SomoS presents Criss-Cross Pollination, a group exhibition examining the socio-politics relationship between Botanics and humans within the frame of migrancy with video, installation, and painting by Anwar Al Atrash, İnci Eviner, Jasmina Metwaly, Manaf Halbouni, and Verena Kyselka, curated by Ayça Okay. It uses narration as a tool to address persisting critiques of global policies on migration and their impact on immigrants, involving topics such as belonging, identity, and alienation.
Image above: İnci Eviner, Parliament, 2010, single-channel HD video, 3′-loop, 2-channel sound
Integrating the results of botanical archive research and a series of surveys,the exhibition builds on the curator’s and participating artists’ personal experiences of finding ethnic coexistence in a foreign country.

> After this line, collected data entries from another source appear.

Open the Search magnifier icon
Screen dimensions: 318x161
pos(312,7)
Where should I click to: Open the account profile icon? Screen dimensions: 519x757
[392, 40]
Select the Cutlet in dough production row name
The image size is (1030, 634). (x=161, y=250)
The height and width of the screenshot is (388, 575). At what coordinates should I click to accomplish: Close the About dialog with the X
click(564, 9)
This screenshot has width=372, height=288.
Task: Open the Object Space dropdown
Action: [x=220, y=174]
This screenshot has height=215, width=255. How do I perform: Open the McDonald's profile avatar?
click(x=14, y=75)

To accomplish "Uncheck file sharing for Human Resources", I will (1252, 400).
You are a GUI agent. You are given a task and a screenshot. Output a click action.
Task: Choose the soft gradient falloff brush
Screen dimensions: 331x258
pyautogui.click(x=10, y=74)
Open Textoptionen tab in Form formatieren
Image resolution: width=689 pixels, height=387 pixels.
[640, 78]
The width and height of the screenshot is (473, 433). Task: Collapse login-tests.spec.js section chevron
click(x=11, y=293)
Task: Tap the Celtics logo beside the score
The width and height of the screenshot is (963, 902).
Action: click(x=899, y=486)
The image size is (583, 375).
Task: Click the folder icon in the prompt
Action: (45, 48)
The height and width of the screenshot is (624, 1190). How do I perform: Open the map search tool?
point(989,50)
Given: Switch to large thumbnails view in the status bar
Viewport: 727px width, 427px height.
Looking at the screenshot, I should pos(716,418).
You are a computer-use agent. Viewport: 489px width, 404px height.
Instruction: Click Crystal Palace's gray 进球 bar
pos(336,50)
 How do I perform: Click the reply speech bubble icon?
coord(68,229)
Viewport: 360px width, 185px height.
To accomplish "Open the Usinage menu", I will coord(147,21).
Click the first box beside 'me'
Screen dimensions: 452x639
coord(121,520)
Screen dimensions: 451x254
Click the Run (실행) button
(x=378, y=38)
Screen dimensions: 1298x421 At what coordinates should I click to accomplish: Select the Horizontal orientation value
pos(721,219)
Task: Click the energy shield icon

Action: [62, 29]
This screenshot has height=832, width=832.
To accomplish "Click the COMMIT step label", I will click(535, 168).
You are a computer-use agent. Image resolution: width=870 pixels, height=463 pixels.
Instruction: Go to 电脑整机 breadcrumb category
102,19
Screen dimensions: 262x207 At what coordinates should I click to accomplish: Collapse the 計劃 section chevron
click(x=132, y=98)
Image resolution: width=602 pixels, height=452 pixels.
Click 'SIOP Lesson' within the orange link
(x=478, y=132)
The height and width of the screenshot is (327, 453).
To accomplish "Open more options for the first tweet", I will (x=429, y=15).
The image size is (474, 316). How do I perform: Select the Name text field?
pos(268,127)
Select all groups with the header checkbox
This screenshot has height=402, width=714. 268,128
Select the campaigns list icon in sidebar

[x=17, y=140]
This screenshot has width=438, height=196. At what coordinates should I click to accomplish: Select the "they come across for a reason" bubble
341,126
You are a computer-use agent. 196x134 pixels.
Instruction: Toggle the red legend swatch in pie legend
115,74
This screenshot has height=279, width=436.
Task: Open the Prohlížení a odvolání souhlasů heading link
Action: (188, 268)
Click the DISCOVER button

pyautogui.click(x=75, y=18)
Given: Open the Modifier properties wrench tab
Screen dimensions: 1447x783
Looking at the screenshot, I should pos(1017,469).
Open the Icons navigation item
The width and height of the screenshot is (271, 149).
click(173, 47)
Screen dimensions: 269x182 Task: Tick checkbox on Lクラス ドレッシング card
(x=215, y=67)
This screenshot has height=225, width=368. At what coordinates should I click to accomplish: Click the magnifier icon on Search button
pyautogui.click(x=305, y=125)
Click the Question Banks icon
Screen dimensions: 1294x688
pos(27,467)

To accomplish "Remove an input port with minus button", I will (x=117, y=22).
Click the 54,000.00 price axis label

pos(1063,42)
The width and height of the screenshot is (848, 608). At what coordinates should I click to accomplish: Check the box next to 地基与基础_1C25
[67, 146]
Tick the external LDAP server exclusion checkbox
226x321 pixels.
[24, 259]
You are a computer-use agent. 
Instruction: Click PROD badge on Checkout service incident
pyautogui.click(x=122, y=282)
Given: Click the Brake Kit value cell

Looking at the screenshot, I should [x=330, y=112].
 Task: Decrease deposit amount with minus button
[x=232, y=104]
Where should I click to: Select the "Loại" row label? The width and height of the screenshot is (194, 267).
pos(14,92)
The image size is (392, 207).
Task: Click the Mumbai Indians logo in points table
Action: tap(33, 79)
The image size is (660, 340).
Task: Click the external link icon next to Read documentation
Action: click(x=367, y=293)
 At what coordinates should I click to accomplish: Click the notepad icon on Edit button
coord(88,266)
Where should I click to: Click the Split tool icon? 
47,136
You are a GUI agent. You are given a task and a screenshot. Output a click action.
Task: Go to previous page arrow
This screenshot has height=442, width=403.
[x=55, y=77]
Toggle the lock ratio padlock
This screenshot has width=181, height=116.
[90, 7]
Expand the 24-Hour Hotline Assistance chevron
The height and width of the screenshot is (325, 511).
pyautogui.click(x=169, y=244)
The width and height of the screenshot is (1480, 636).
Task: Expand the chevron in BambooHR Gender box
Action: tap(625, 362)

With Botanics as its central metaphor, it explores connections between the movement of humans and that of plants, highlighting the vital importance of diversity and cross-pollination versus the negative effects of monoculture.
Curated by Ayça Okay as part of her curatorial residence at SomoS, the exhibition features noted artists originally from Turkey, Germany, Syria, and Egypt: Anwar Al Atrash, İnci Eviner, Jasmina Metwaly, Manaf Halbouni, and Verena Kyselka.
In the project, Okay relies on her extensive research on Urbanism, Post-Anthropocentrism, Ecocriticism, Entanglement Theory (in Archeology), and Critical Arts Theory to analyze the role of Botanics and humans within the perspective of urban life. The curator’s residency experience in Berlin as a Turkish art professional influenced the project.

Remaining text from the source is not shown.